#### O que fazer
- 1) No texto sobre Emicida e Machado de Assis, como Machado conseguiu sobreviver e virar gênio na sociedade do seu tempo? Responda em até três frases.
- 2) Transforme em lista o parágrafo do texto sobre Emicida e Machado de Assis que começa com "Toda essa habilidade linguística", sem perder os fatos principais.
- 3) Escreva a continuação do texto sobre Emicida e Machado de Assis, começando logo depois da última frase apresentada.

#### Texto
Tuesday, 03 de December de 2024 ISSN 1519-7670 - Ano 24 - nº 1316

Emicida e Machado de Assis contra o mal sagaz

(Foto: Visuals/Unsplash)

“Reconheça a sério que o mal foi sagaz”, é assim que, machadianamente, o rapper paulistano Emicida solta um verso crucial no meio da bela e aérea melodia da música “Paisagem” – do disco Amarelo. Os arpejos da guitarra elétrica, ao longo de toda canção, não disfarçam a denúncia à apatia social frente ao racismo estrutural – nosso mal mais sagaz. Como ignorar tais críticas nos versos: “agora quantas árvores condecoram nossos raptores/nos arredores tudo já pertence aos roedores//é louco como adianta pouco, mas ore, talvez piore//não se iluda, pois nada muda//em um silêncio que nos permite ouvir as nuvens cruzar o céu// ver que os monstros aqui têm origem// Dizem os jornais, calma rapaz, tudo está em paz”?

Toda essa habilidade linguística e artística é típica do rapper que ganhou notoriedade nas batalhas de rima nas periferias e centros do país, neste início de século XXI. Típica também da ironia fina e secular de Machado de Assis, o Bruxo do Cosme Velho, o negro escritor que, em pleno século XIX, faz uso de sua “Estratégia de Caramujo” na arte da literatura para mostrar os podres da burguesia aristocrata de seu tempo. Foi assim que sobreviveu e virou gênio em uma sociedade marcada por diferenças estruturais – vide o conto “Pai contra mãe”, em que as inúmeras violências simbólicas e físicas recaem sobre uma mulher negra e escrava.

Não é exceção, é norma, tanto em Machado de Assis quanto em Emicida, a denúncia ao mal sagaz que nos estrutura. Não é a primeira e nem será a última vez que Emicida -irônico- usará de versos críticos em contraste com uma melodia leve para destilar sua verve contra o sistema; nota-se isso na harmoniosa canção “Passarinhos”, em dueto com Vanessa da Mata. Lá, embora a canção faça os pássaros “voarem dispostos”, a letra não deixa brechas, pois vai insidiosamente denunciar o agronegócio, a depressão, o uso abusivo de agrotóxicos, a crise hídrica, a sociedade do desempenho, o capitaloceno –a próxima extinção em massa no planeta. Já ouviram e leram os versos: “E dá-lhe antidepressivo// em colapso o mundo vira// a babilônia é cinza e neon// cidades são aldeias mortas/ desafio non sense/ competição em vão que ninguém vence// quando pessoas viram coisas, cabeças viram degraus // água em escassez, bem na nossa vez// assim restam nem as baratas//escolha qual veneno te mata”?

#### Trecho dos dados
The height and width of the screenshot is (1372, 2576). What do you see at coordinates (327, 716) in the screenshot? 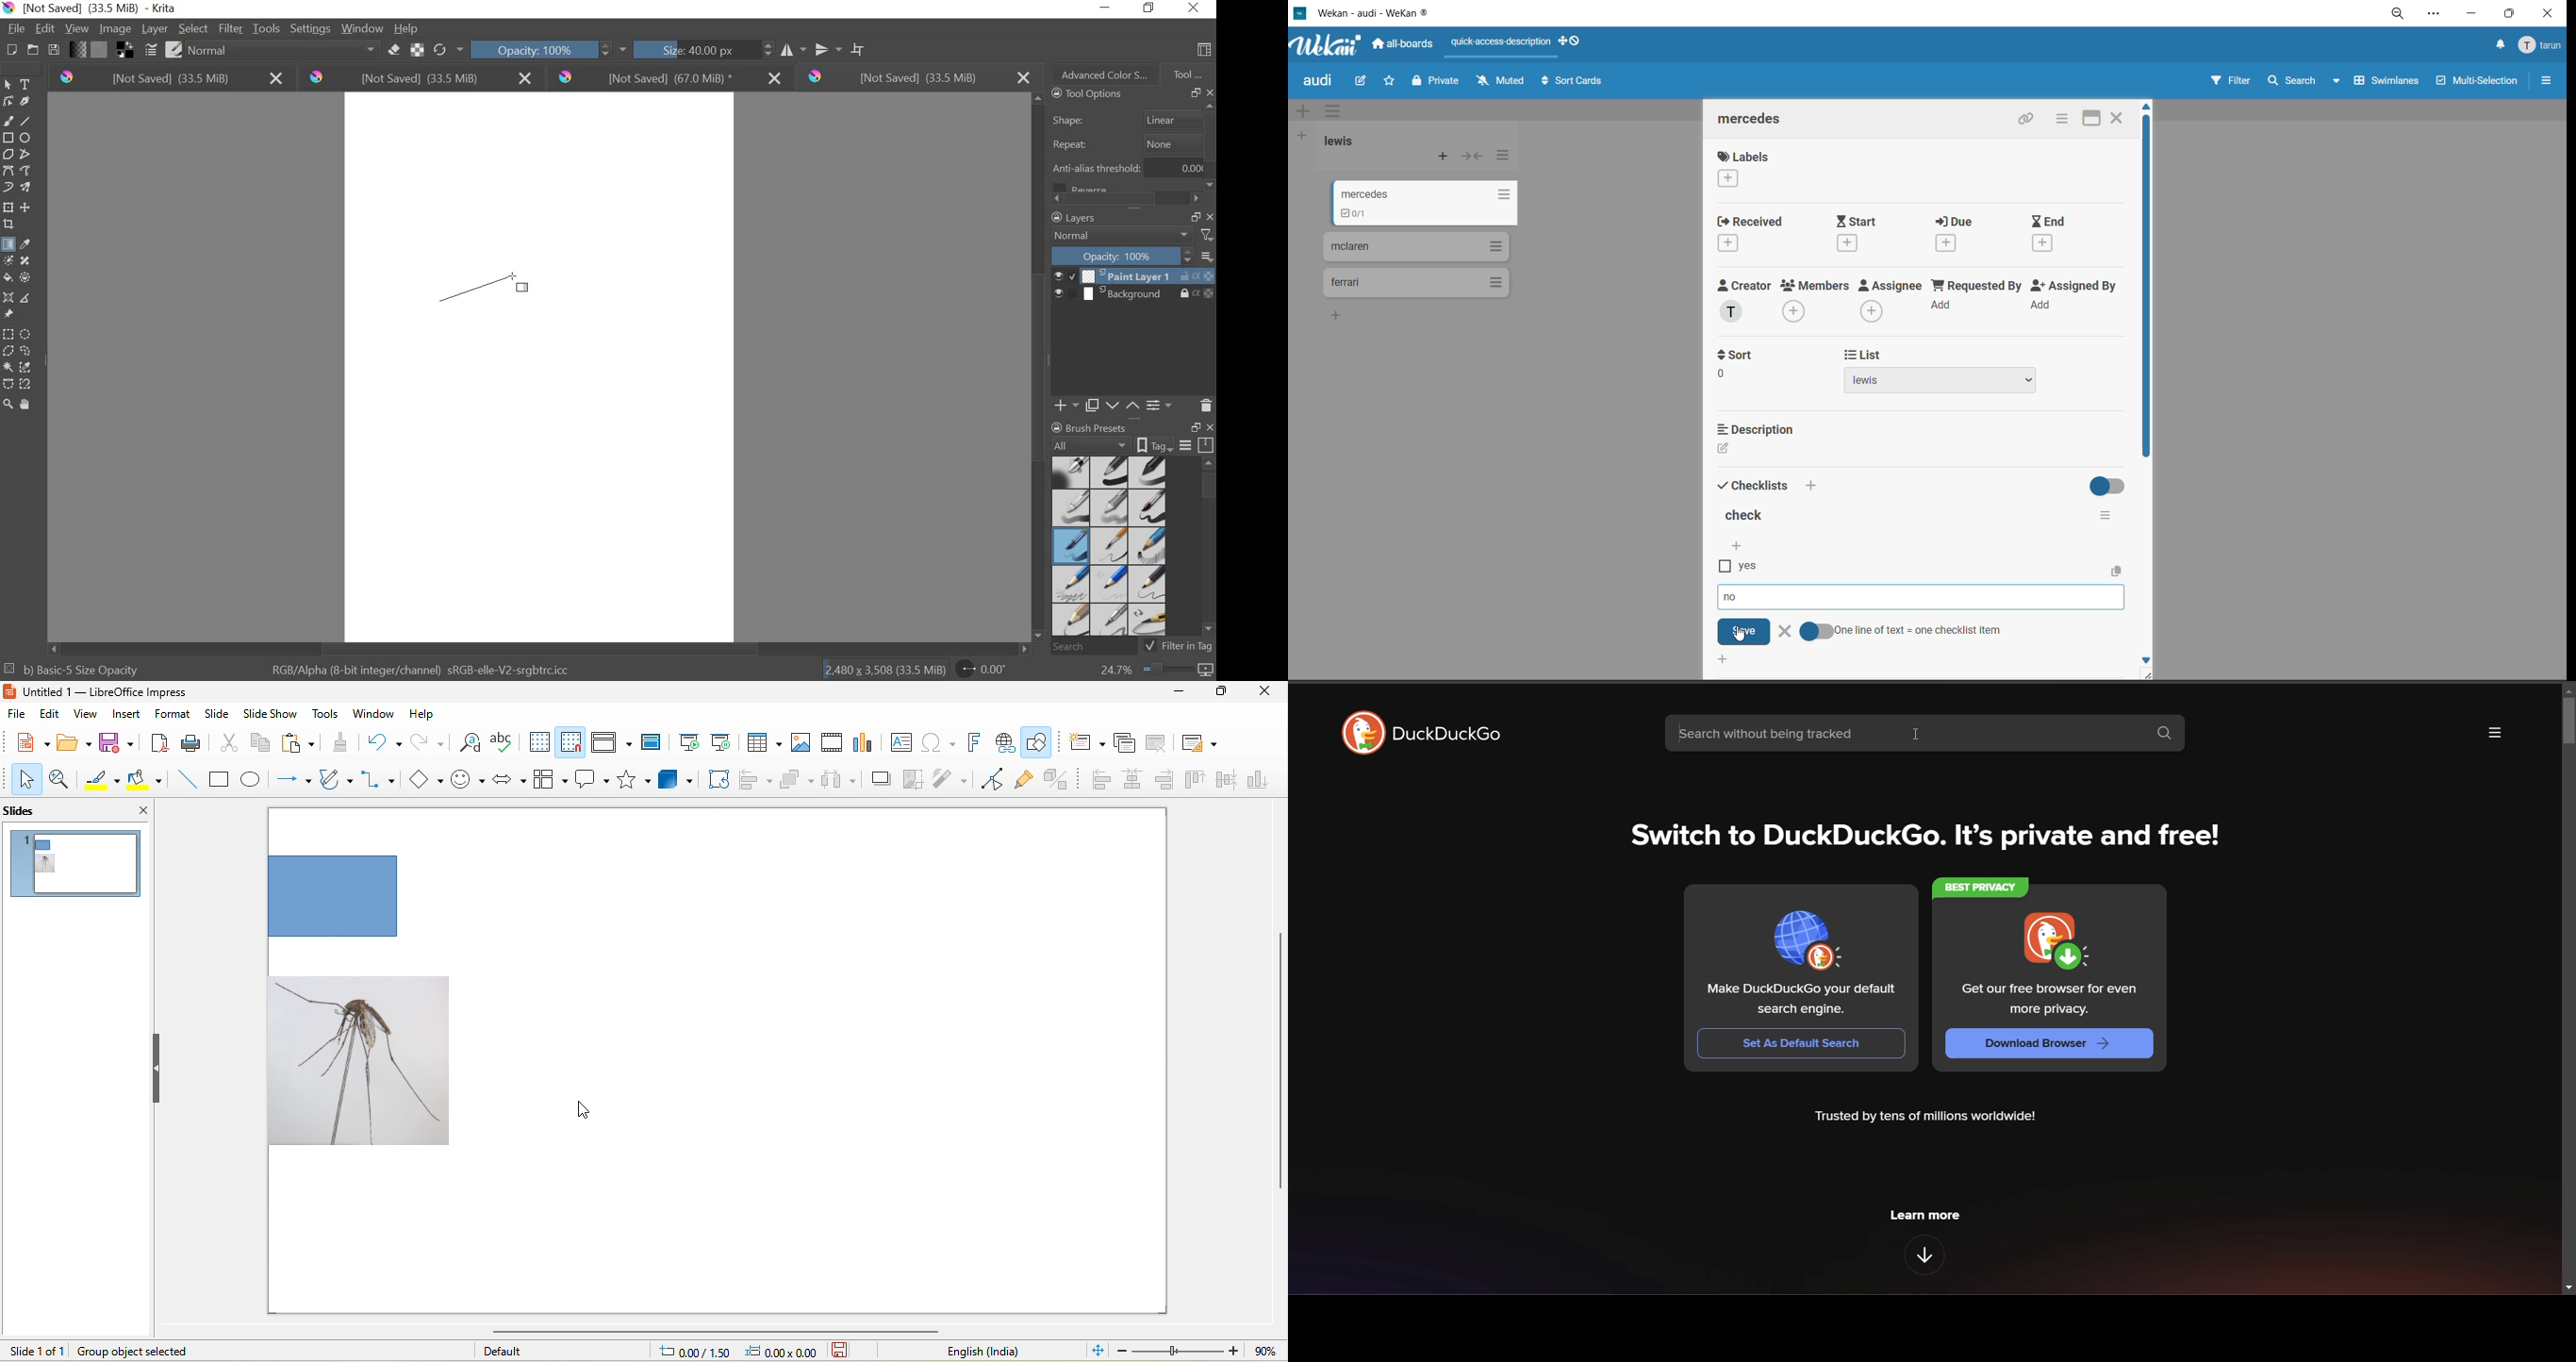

#### Respostas do exercício
- 1) Machado de Assis usou na literatura a sua "Estratégia de Caramujo", com ironia fina, para mostrar os podres da burguesia aristocrata do século XIX. Foi assim que ele, escritor negro, sobreviveu e virou gênio em uma sociedade marcada por diferenças estruturais.

- 2)
- A habilidade linguística e artística é típica de Emicida, que ganhou notoriedade nas batalhas de rima das periferias e dos centros do país no início do século XXI.
- Ela é típica também da ironia fina de Machado de Assis, o Bruxo do Cosme Velho, escritor negro do século XIX.
- Machado usou sua "Estratégia de Caramujo" na literatura para mostrar os podres da burguesia aristocrata de seu tempo.
- Assim sobreviveu e virou gênio em uma sociedade marcada por diferenças estruturais.
- Um exemplo é o conto "Pai contra mãe", em que violências simbólicas e físicas recaem sobre uma mulher negra e escrava.

- 3)
Diante desses versos, o que vejo é a realidade óbvia declarada por uma camada de arte –um espelho de Perseu para enfrentar a monstruosa realidade, um jeito humano de não se desumanizar e ou petrificar. Assim é Emicida, assim fora Machado de Assis na mídia de sua época –ocupando a Literatura e os jornais. Sem exceção, ambos lidam com a norma da denúncia. Só não vê quem não quer, ou quem já não ouve, mesmo tendo suas plenas capacidades ópticas, auditivas e reflexivas. Pior ainda é quando isso parte de alguém com respeitado lugar de fala em nossa sociedade: pois, não dá para tratar exceções como regra, anedotas como ciência, casos isolados como norma. Porém, tristemente, essa foi a atitude do antropólogo baiano Antônio Risério, em artigo de opinião, publicado na Folha de S.Paulo, no último dia 15 de janeiro de 2022, intitulado “Racismo de negros contra brancos ganha força com identitarismo”.

Antônio Risério faz parte, neste artigo na Folha, do mal sagaz. Para mim, o artigo pode ser implodido pelo seu final, quando o autor escolhe a norma, a partir das exceções que pinça durante o artigo, para falar de uma generalização absurda: “O neorracismo identitário é exceção ou norma? Infelizmente, penso que é norma.” Aqui, neste trecho, ele mostra sua visão pessoal e anedótica e nela se fundamenta, como disse, apenas baseado em exceções. A norma, pensa ele, são as exceções que recolhe. E elas são anticientíficas, absurdas, delirantes e graves. Amplamente graves em uma sociedade em que o racismo é um sistema político, social, jurídico, midiático e histórico.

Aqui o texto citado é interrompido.